Durante o Fórum Econômico Brasil–Catar, na quinta-feira (30), Haddad afirmou a jornalistas que o governo vai “trabalhar até o último dia” para aprovar leis que propiciem o aumento da arrecadação e o aproximem o governo da meta de zerar o déficit primário em 2024.

“Vamos trabalhar até o final para que tudo isso seja aprovado. Contamos com o apoio do presidente da Câmara e do Senado. Se não conseguirmos, teremos que adotar medidas alternativas. Não podemos parar, precisamos persistir em alcançar esse objetivo”, respondeu ao ser questionado por jornalistas.

De acordo com especialistas, o governo terá dificuldade em cumprir a promessa de déficit zero em 2024 caso não realize cortes de despesas, apesar dos esforços já feitos e da esperança em novas medidas de arrecadação.

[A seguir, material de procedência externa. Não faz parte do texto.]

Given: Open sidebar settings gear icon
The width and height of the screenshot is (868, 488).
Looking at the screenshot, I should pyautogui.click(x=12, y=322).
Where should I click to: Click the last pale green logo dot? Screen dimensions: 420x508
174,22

Na opinião de Rodrigo Maia, ex-presidente da Câmara dos Deputados e atual presidente da CNF (Confederação Nacional das Instituições Financeiras), é importante adotar medidas para aumentar a arrecadação, porém é igualmente crucial controlar as despesas. Caso contrário, isso terá consequências negativas para a sociedade.

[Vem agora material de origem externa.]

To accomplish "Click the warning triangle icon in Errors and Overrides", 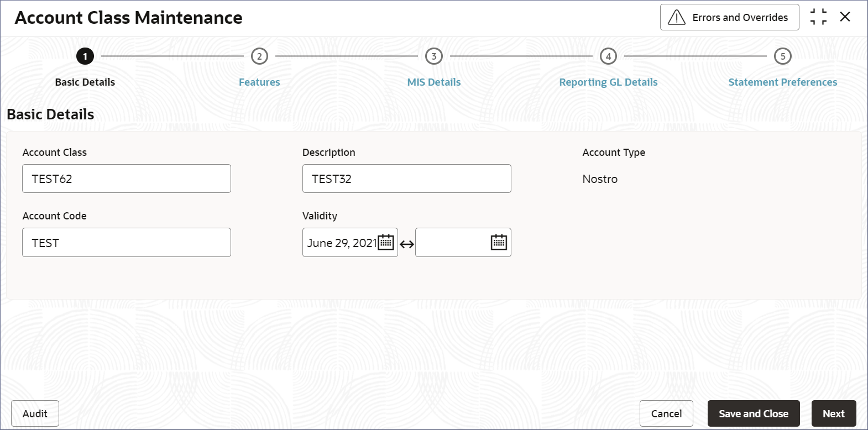I will pos(677,17).
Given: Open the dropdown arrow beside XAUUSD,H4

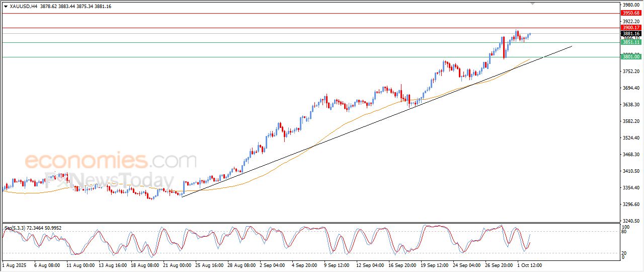Looking at the screenshot, I should tap(6, 7).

“É positivo que o ministro esteja focado em tomar medidas que aprimorem o sistema de arrecadação de forma a atingir o seu objetivo, sem necessariamente aumentar excessivamente os impostos.”

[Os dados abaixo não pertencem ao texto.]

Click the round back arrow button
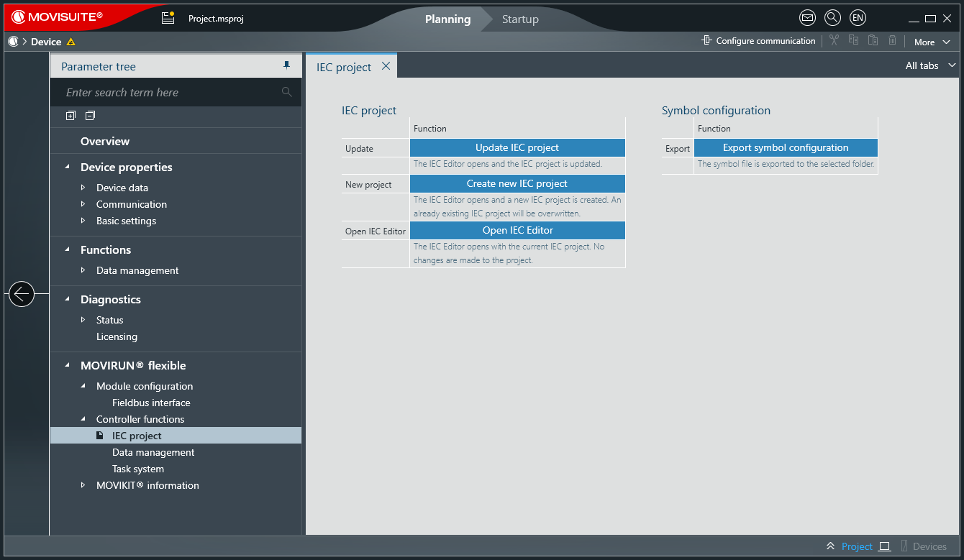The width and height of the screenshot is (964, 560). [x=22, y=293]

E também precisamos considerar as despesas, pois com todo esse aumento real que foi acordado, se não houver controle nos gastos, a sociedade será prejudicada e teremos que aumentar os impostos em até 5% do PIB, o que é muito ruim para todos.

O economista Sergio Vale avalia ser “impossível” o governo conseguir alcançar os R$ 168,5 bilhões necessários para zerar o déficit fiscal com as medidas no Congresso.

Para ele, o problema está na raiz: um marco fiscal que se concentra muito na arrecadação em um país com altos impostos.

“Na minha opinião, é improvável que o governo equilibre suas contas até 2024. Esse ano já mostrou sinais disso. Haddad afirmava que teríamos um déficit de 1%, mas provavelmente será próximo de 2%. Os problemas financeiros vão continuar ao longo de todo o mandato. Não vejo muitas opções além de buscar soluções para aumentar a renda.”

Haddad precisa ter cuidado com o desejo de arrecadar mais dinheiro e não dar sinais claros sobre os gastos. O Congresso pode chegar ao ponto em que considera que já arrecadamos o suficiente. A pressão da sociedade para evitar isso vai aumentar.

O cientista político Horácio Ramalho avalia que o governo conseguirá aprovar algumas pautas até o fim do ano, mas a avaliação em geral não é boa. Segundo ele, o governo tratou apenas de receitas futuras e não há efetivamente um corte de gastos e nem algum gesto nesse sentido.

Ramalho ainda chama a atenção para a relação entre Executivo e Congresso. De acordo com ele, o governo Lula 3 foi o que menos aprovou projetos desde o governo Collor no 1º ano de mandato, o que demanda mais concessões por parte do Executivo aos partidos com maioria nas Casas.

“O PT ganhou uma eleição apertada e não obteve maioria no Congresso. Para conseguir êxito nas votações, teve que fazer concessões aos partidos PP, Republicanos e União Brasil. No entanto, o governo ainda enfrenta dificuldades nas relações com o Congresso. Parece que o governo prioriza investir capital político em indicações para o judiciário em vez de focar na política fiscal, como podemos observar pelas duas indicações feitas pelo presidente Lula ao STF”, afirmou.

Segundo Matheus Albuquerque, analista político da Dharma Politics, para aprovar esses projetos e outros, é importante ter uma boa relação com os presidentes da Câmara dos Deputados, Arthur Lira, e do Senado Federal, Rodrigo Pacheco.

“Levando em conta essa situação, é importante que o governo atenda às demandas no Legislativo para alcançar sucesso dentro do prazo estabelecido. No entanto, é preciso ter cuidado com a flexibilidade do plano financeiro do governo. As relações entre Executivo e Legislativo não são algo isolado.”

“Partícipes desse processo – como grupos de interesse (lobbies) – incidem sobre a agenda fiscal e econômica de elaboração do Governo no intuito de alterar os textos apresentados ao Congresso Nacional”.

Nos últimos dias antes do recesso, o Congresso ainda tem as missões de analisar o relatório da Lei de Diretrizes Orçamentárias (LDO) e os vetos presidenciais.